[The data — start]

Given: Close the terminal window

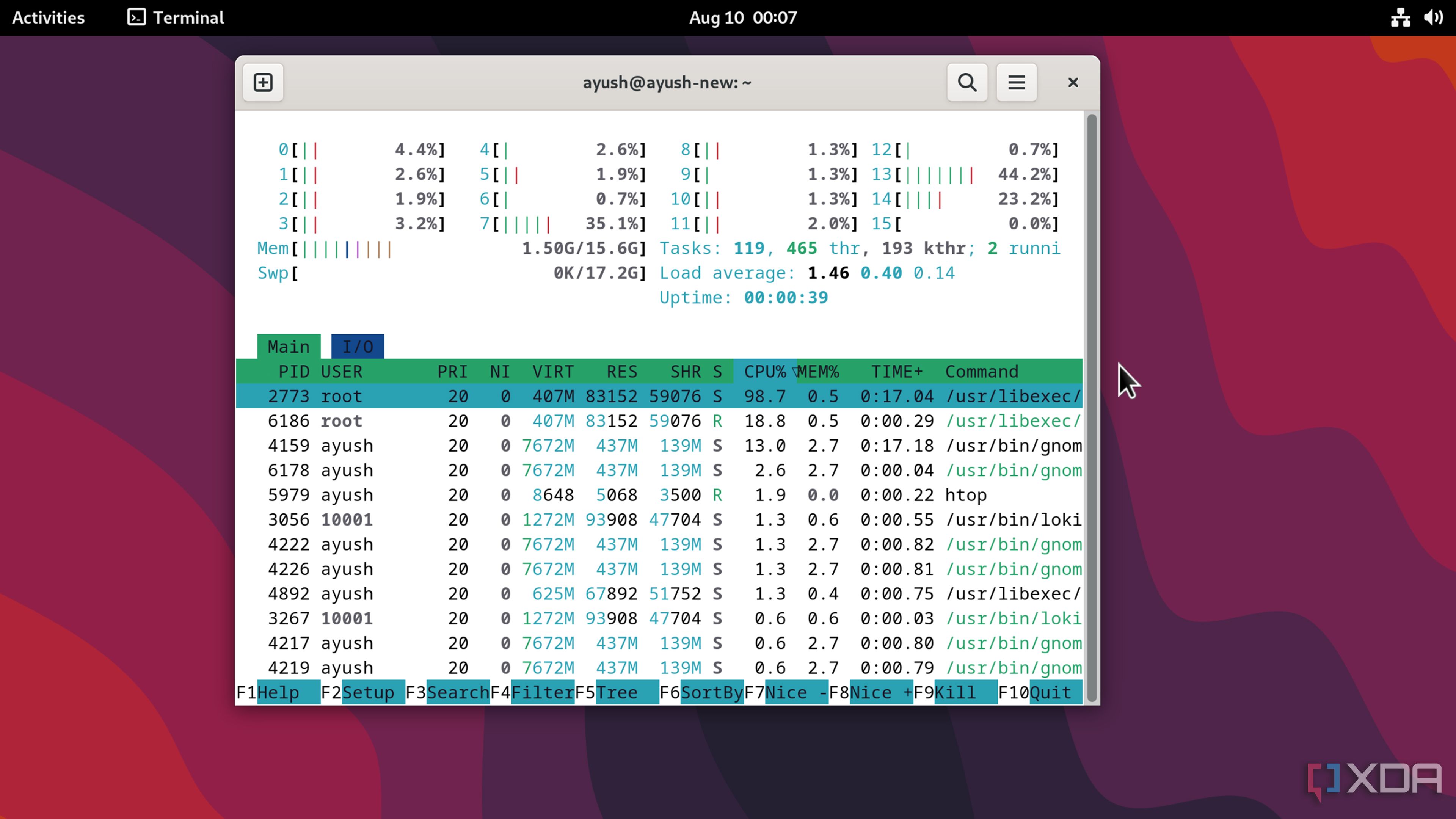Looking at the screenshot, I should point(1073,83).
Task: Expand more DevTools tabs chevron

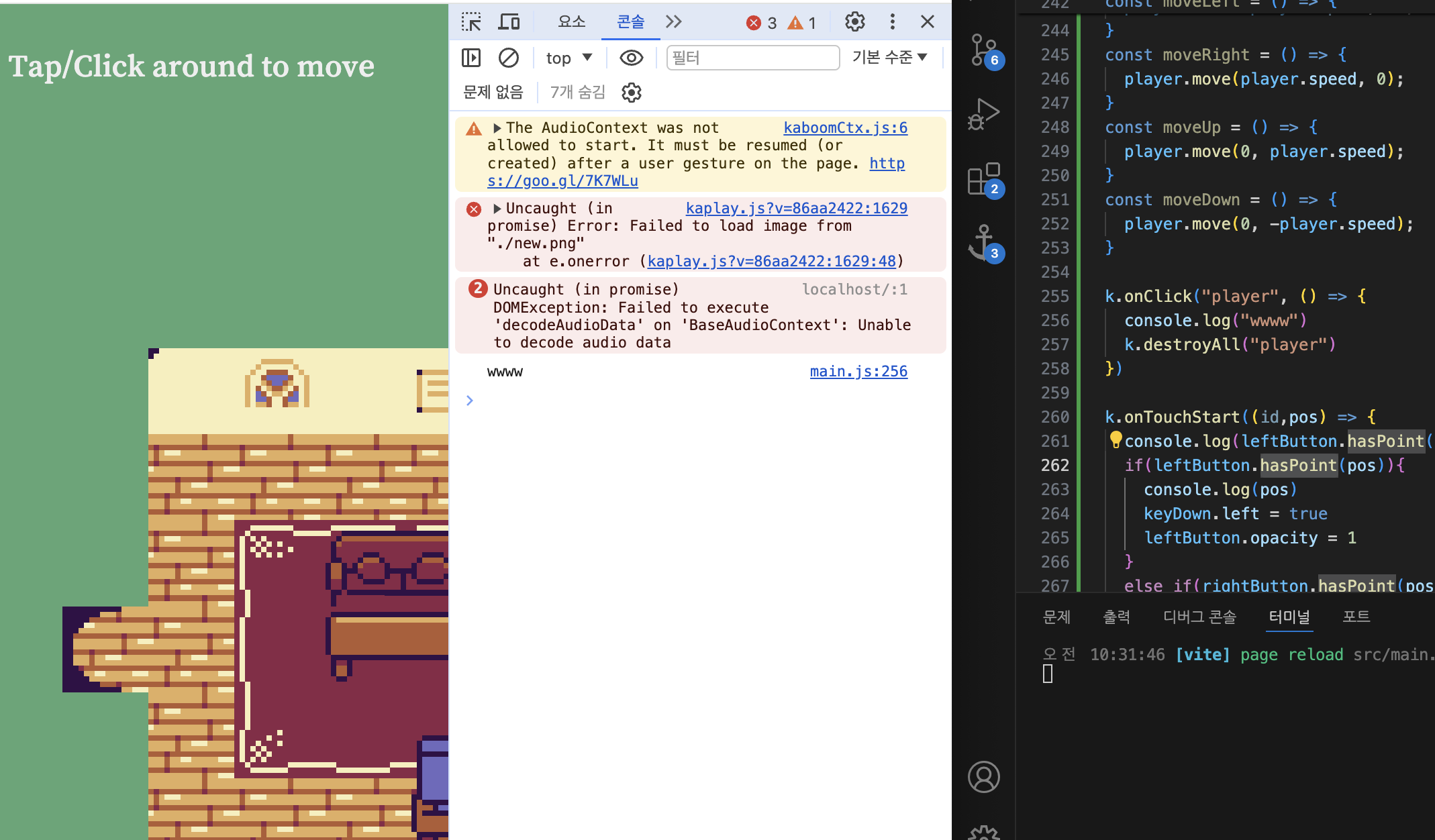Action: click(673, 22)
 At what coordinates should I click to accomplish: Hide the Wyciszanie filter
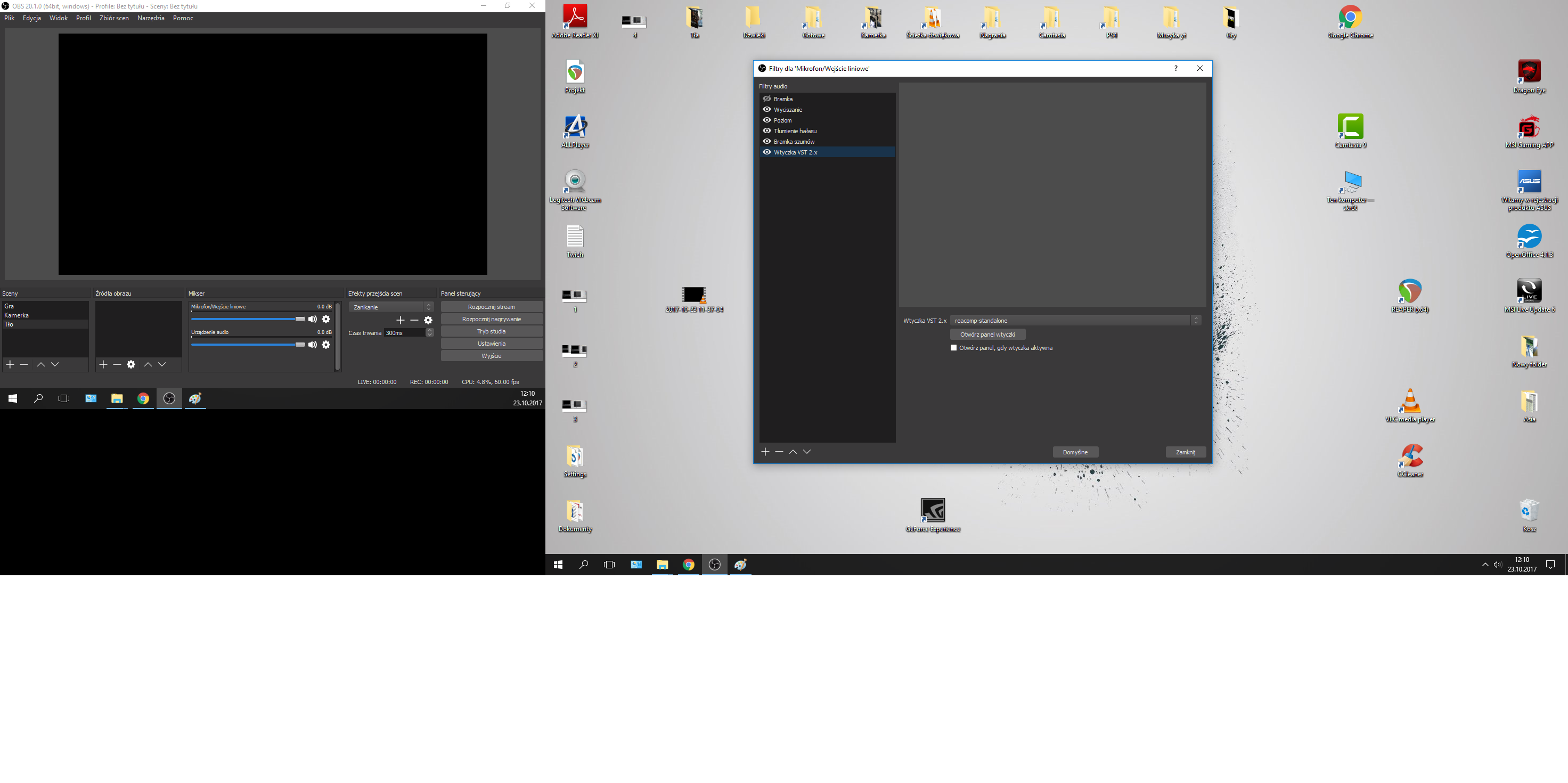pos(766,110)
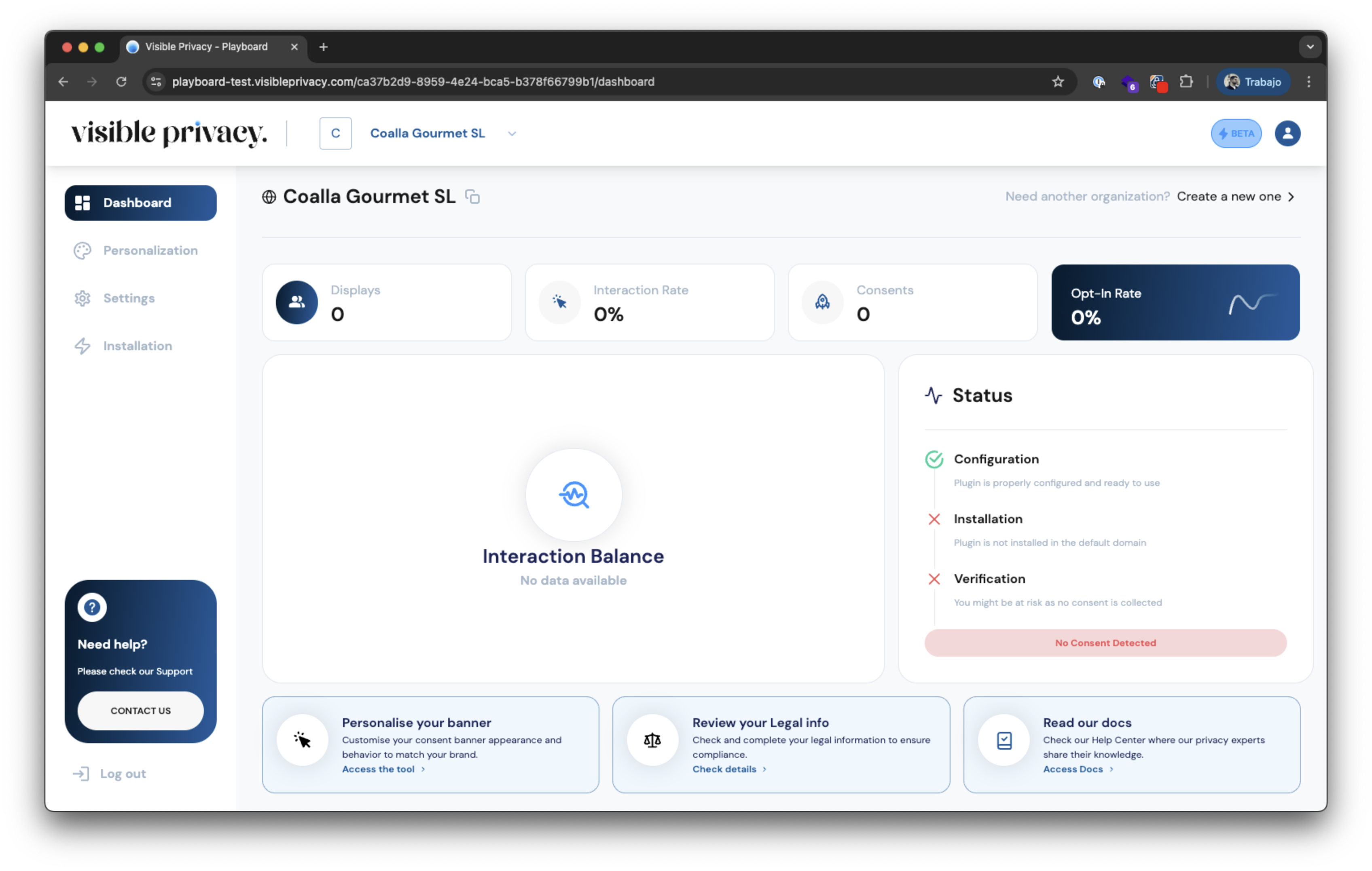
Task: Click the Opt-In Rate trend graph
Action: click(1252, 303)
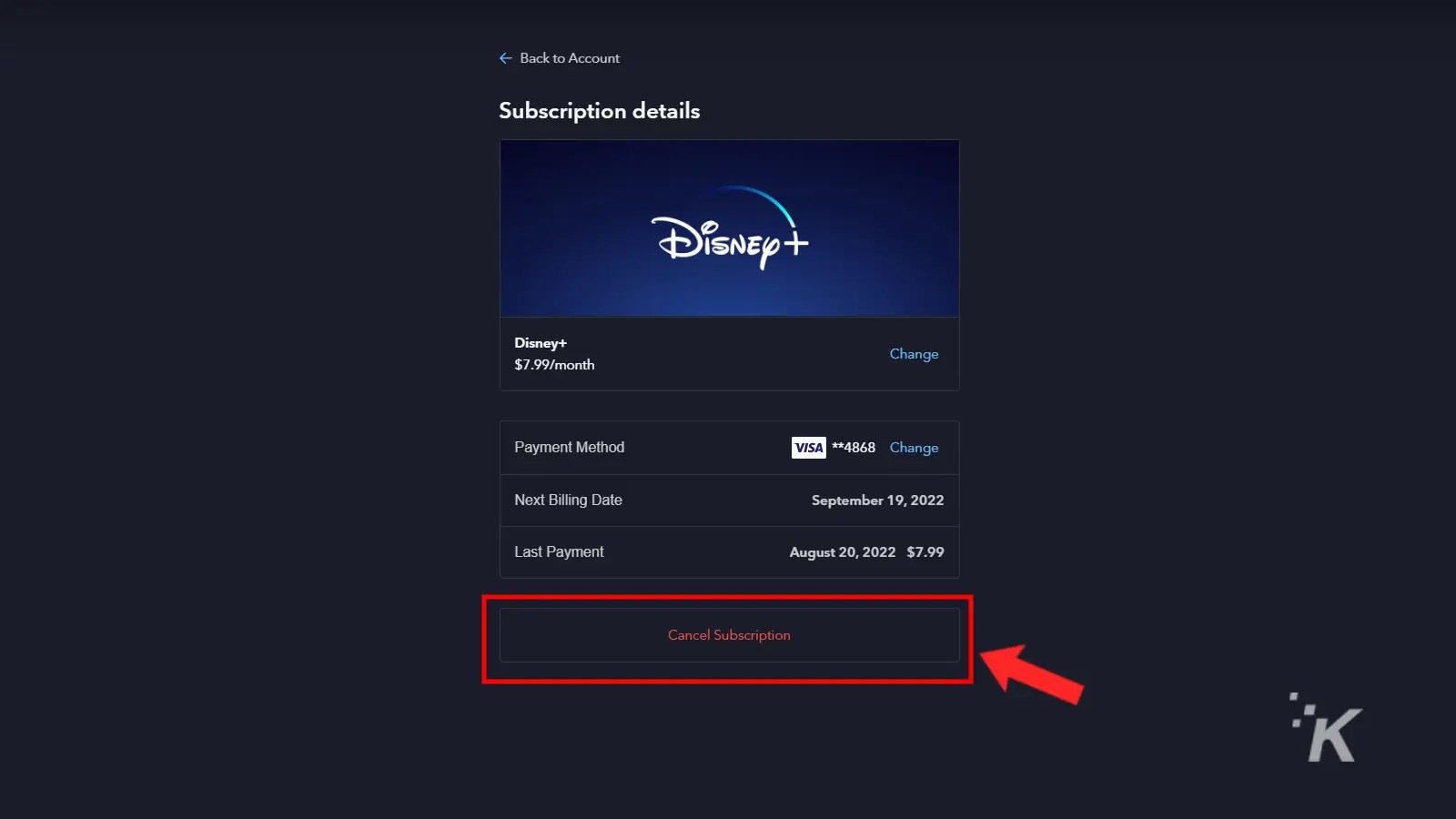Click the $7.99 last payment amount
The height and width of the screenshot is (819, 1456).
[x=925, y=551]
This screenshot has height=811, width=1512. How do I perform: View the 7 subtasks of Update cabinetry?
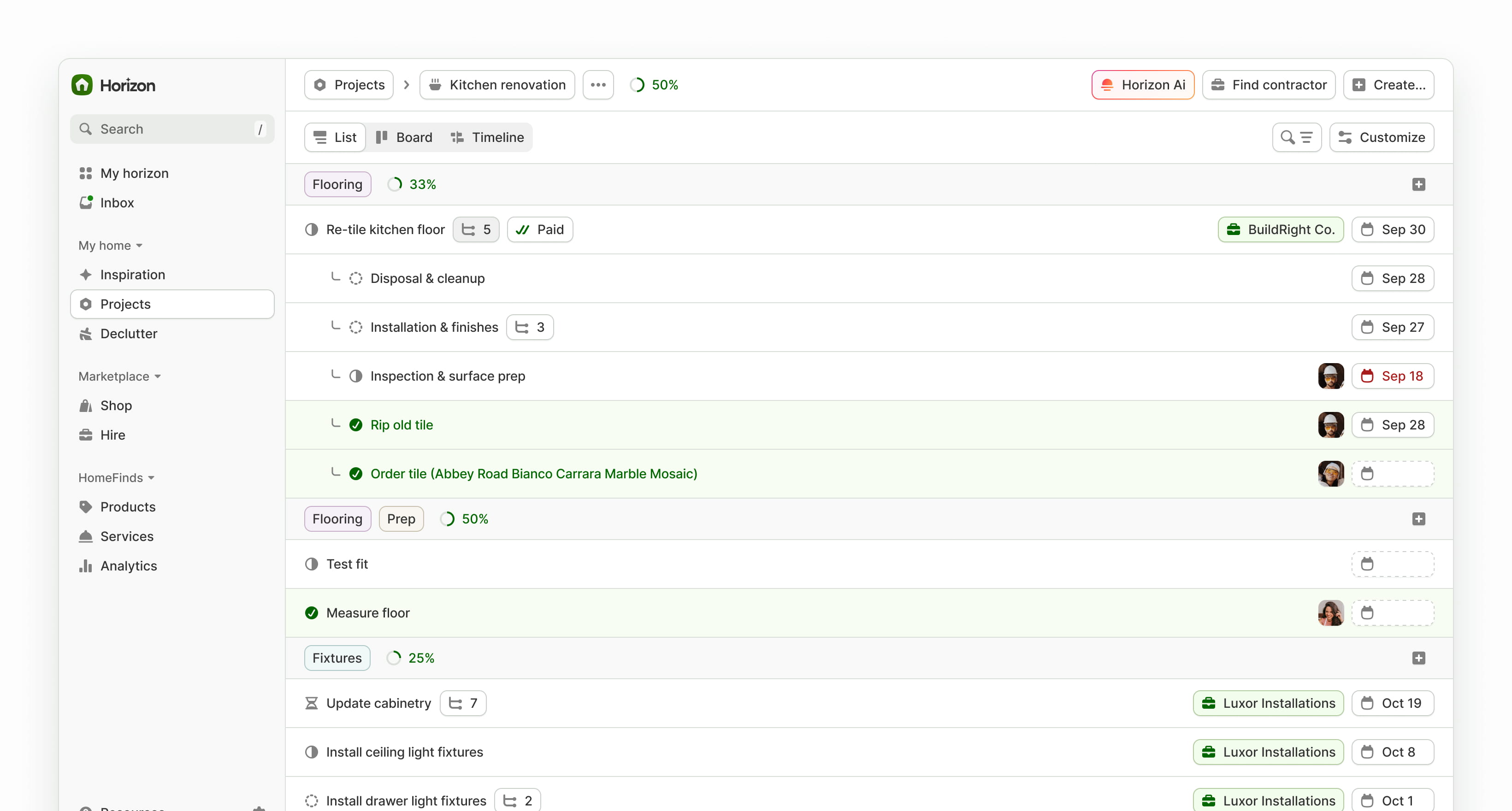point(463,702)
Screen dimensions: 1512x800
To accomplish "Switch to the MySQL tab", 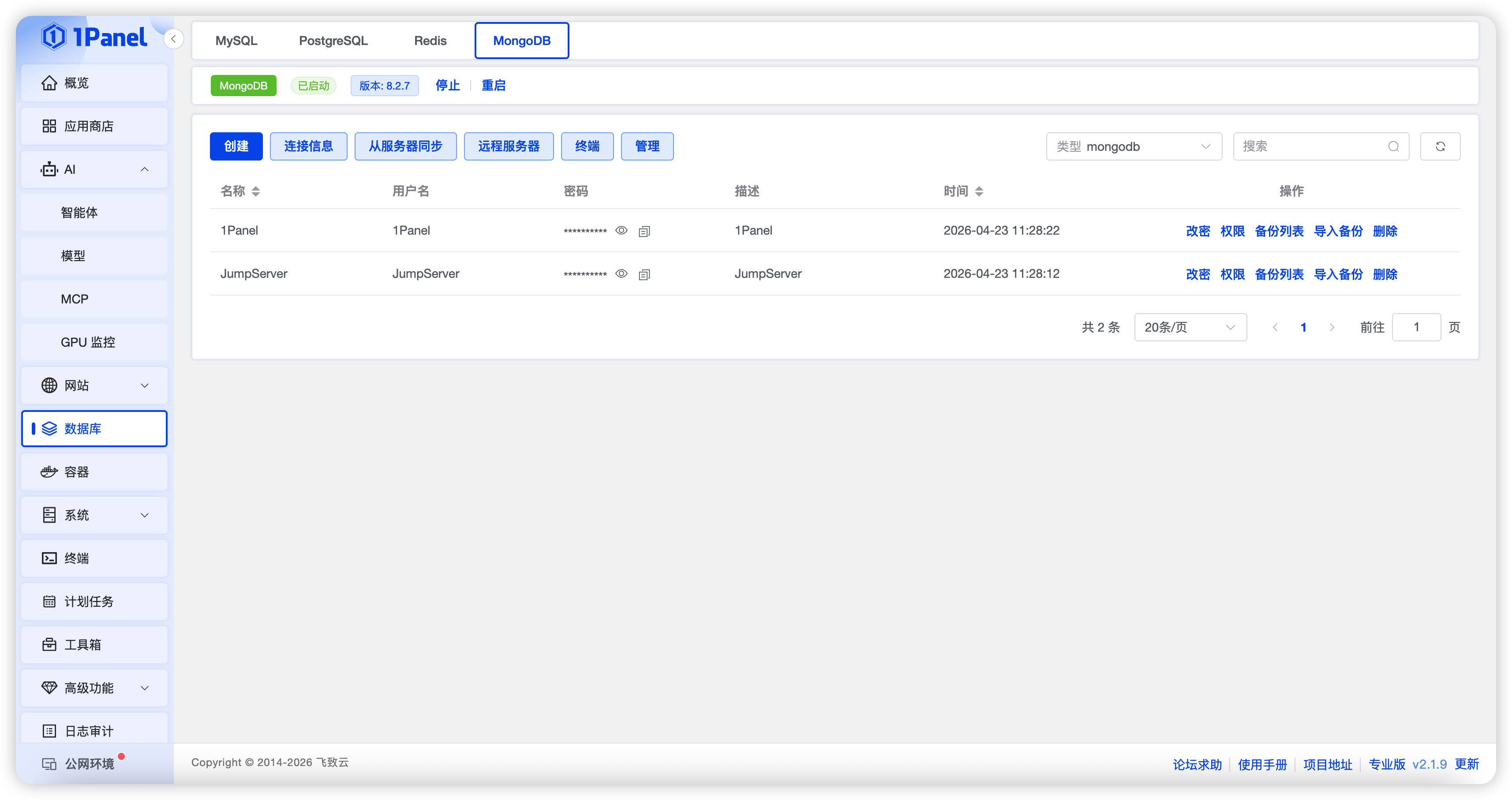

[The data — finish]

### Action item
I'd like the records above given again exactly, please, without the pictures.

### Result below
Given: Close the terminal window

Looking at the screenshot, I should point(1073,83).
Task: Expand more DevTools tabs chevron

Action: click(673, 22)
 At what coordinates should I click to accomplish: Hide the Wyciszanie filter
pos(766,110)
Task: Click the Opt-In Rate trend graph
Action: click(1252, 303)
Click the $7.99 last payment amount
The height and width of the screenshot is (819, 1456).
[x=925, y=551]
This screenshot has height=811, width=1512. How do I perform: View the 7 subtasks of Update cabinetry?
point(463,702)
Screen dimensions: 1512x800
To accomplish "Switch to the MySQL tab", 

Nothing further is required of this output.